Alright, im at a loss here.
im using serverless w/ aws
everything seems fine when i host local
cross-env deploy_channel='development' projectId='foo' serverless offline start
but when i run
serverless deploy
and i check cloudwatch logs, i get:
{ CredentialsError: Missing credentials in config
at Object.openSync (fs.js:443:3)
at Object.readFileSync (fs.js:343:35)
at Object.readFileSync (/var/runtime/node_modules/aws-sdk/lib/util.js:95:26)
at IniLoader.parseFile (/var/runtime/node_modules/aws-sdk/lib/shared-ini/ini-loader.js:6:47)
at IniLoader.loadFrom (/var/runtime/node_modules/aws-sdk/lib/shared-ini/ini-loader.js:56:30)
at SharedIniFileCredentials.load (/var/runtime/node_modules/aws-sdk/lib/credentials/shared_ini_file_credentials.js:104:41)
at SharedIniFileCredentials.coalesceRefresh (/var/runtime/node_modules/aws-sdk/lib/credentials.js:205:12)
at SharedIniFileCredentials.refresh (/var/runtime/node_modules/aws-sdk/lib/credentials/shared_ini_file_credentials.js:185:10)
at SharedIniFileCredentials.get (/var/runtime/node_modules/aws-sdk/lib/credentials.js:122:12)
at getAsyncCredentials (/var/runtime/node_modules/aws-sdk/lib/config.js:361:24)

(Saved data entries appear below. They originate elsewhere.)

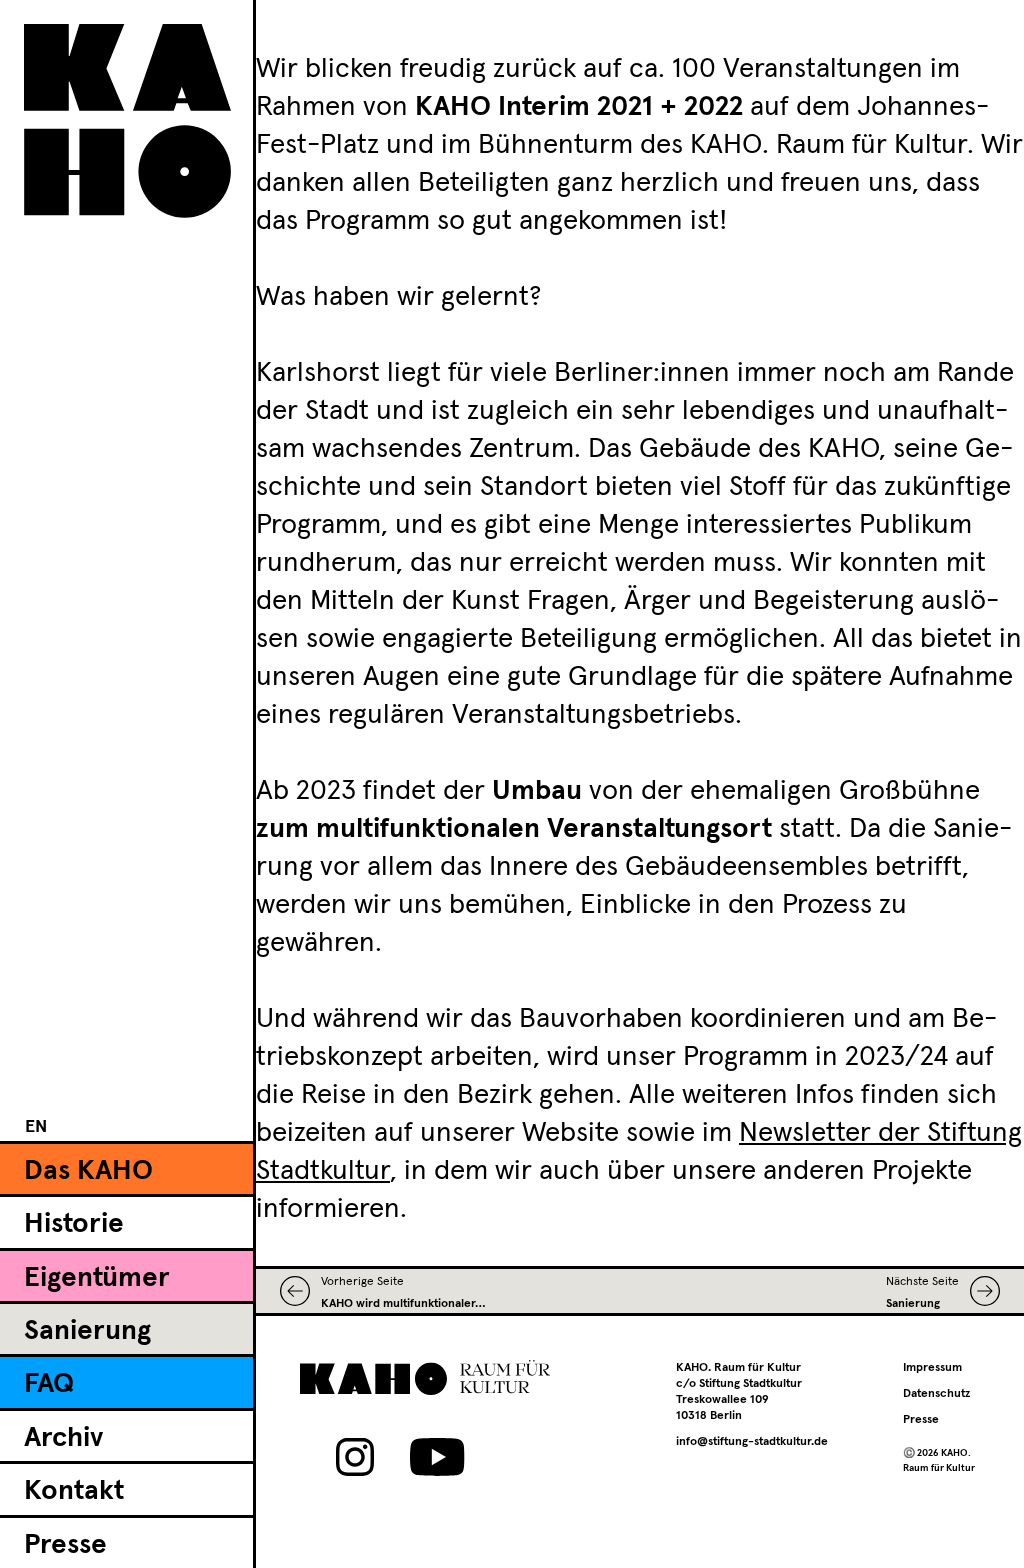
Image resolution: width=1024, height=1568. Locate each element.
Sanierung (87, 1331)
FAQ (49, 1384)
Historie (74, 1224)
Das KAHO (88, 1171)
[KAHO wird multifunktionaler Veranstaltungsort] (300, 1291)
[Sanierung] (979, 1291)
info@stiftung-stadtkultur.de (752, 1442)
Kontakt (74, 1491)
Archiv (63, 1438)
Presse (65, 1545)
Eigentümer (97, 1278)
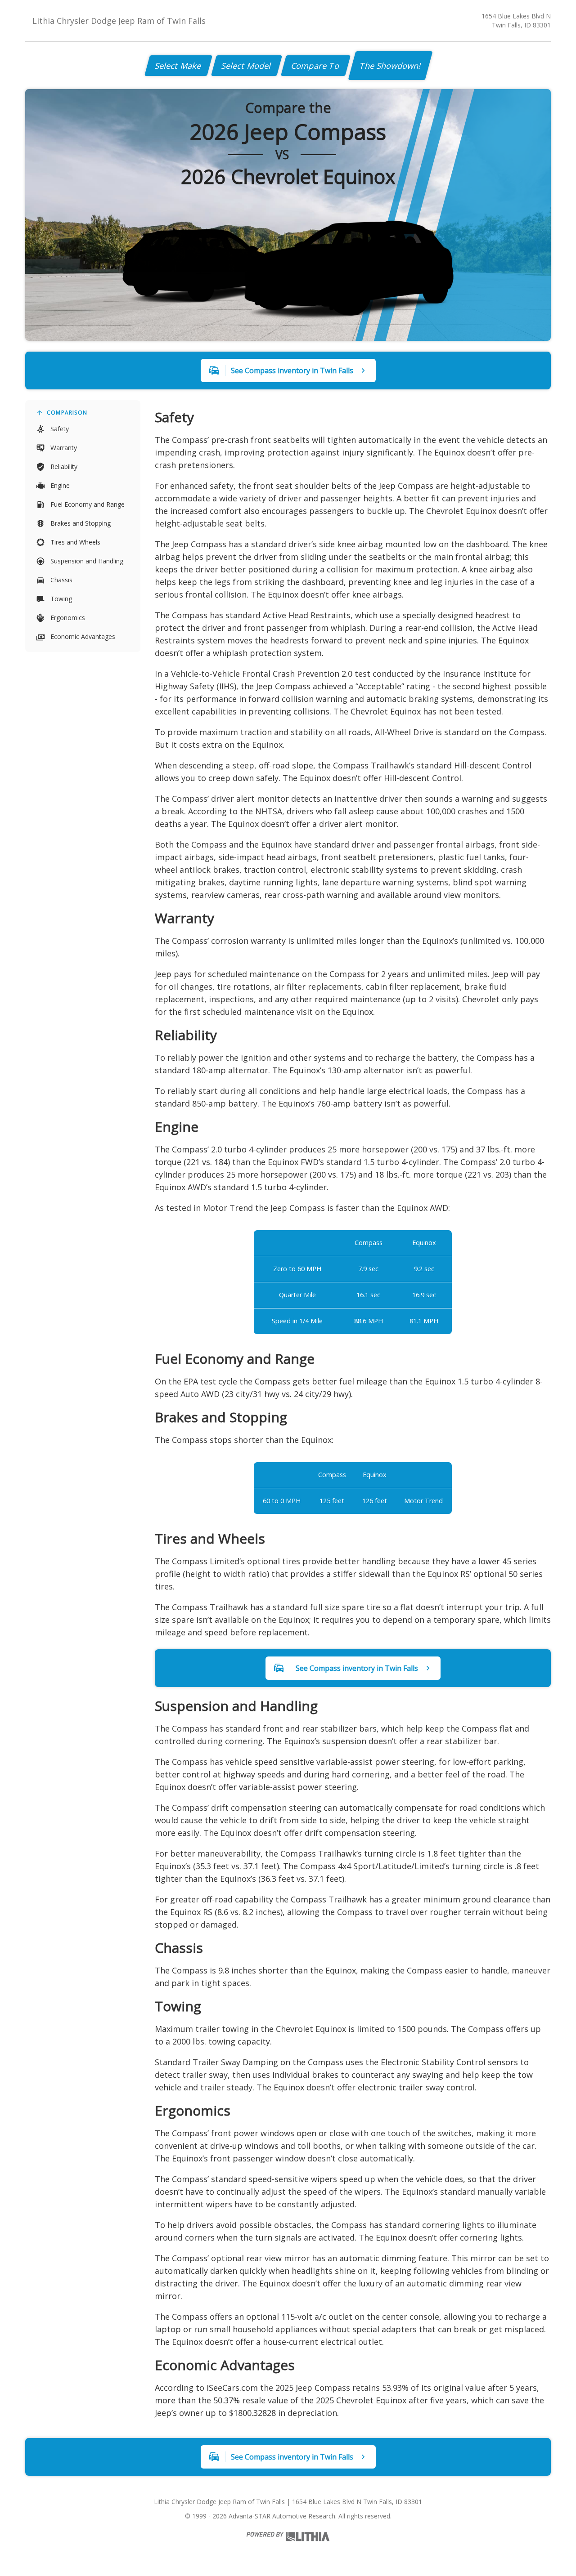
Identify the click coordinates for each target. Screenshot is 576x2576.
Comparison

message: 'Missing credentials in config',
errno: -2,
syscall: 'open',
code: 'CredentialsError',
path: '/home/sbx_user1080/.aws/credentials',
time: 2019-09-20T02:36:00.842Z,
originalError:
{ message: 'Could not load credentials from SharedIniFileCredentials',
errno: -2,
syscall: 'open',
code: 'CredentialsError',
path: '/home/sbx_user1080/.aws/credentials',
time: 2019-09-20T02:36:00.842Z,
originalError:
{ errno: -2,
syscall: 'open',
code: 'ENOENT',
path: '/home/sbx_user1080/.aws/credentials',
message:
'ENOENT: no such file or directory, open \'/home/sbx_user1080/.aws/credentials\'' } } }
My understanding is that the lambdas should have an IAM user assigned to them at deploy time, and i see that user assigned to them
I’ve tried a narrow row and an expansive admin type role, neither seem to work
According to what feels like common sense and the thread here:
that feels like it should be enough, but apparently it’s not.
so i’ve tried numerous way to export the keys to the system env at deploy time, and while deploy goes smooth, it still gives me the same error when the functions are invoked while hosted in AWS.
The code is erroring as i attempt to run a function to retrieve some secrets from secrets manager…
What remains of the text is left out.